__Work to be completed__
Wherever the string "accomplish" appears in the listing, copy that line.

__Source material__

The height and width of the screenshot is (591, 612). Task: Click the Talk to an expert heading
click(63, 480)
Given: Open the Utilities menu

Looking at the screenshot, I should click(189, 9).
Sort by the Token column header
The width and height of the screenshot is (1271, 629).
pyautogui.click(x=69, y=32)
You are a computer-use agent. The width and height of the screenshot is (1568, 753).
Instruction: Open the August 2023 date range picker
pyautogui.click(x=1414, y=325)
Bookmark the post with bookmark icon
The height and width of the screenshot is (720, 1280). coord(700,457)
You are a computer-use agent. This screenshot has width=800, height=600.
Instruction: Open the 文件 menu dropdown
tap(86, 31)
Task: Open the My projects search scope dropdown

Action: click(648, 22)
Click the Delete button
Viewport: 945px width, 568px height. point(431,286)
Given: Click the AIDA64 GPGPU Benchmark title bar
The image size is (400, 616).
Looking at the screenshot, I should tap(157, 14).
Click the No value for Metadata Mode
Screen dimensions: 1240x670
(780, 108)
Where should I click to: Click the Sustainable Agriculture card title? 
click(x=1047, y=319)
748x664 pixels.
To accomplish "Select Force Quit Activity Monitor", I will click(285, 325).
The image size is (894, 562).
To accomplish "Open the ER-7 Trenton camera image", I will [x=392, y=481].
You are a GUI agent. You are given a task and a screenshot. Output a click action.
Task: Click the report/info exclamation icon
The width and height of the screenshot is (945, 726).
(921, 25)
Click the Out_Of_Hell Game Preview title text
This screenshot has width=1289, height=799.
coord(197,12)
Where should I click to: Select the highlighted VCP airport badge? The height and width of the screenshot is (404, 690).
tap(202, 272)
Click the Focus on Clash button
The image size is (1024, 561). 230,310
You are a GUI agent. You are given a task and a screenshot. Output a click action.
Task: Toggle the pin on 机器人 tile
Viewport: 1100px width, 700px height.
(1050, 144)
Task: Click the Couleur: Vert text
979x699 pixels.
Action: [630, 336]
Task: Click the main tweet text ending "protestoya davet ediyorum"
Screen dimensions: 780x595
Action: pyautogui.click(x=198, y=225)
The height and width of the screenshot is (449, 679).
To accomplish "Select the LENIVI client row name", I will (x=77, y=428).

__Finished exercise__
To accomplish "Select Force Quit Activity Monitor", I will click(285, 325).
To accomplish "Open the ER-7 Trenton camera image", I will [x=392, y=481].
To accomplish "Select the LENIVI client row name", I will (x=77, y=428).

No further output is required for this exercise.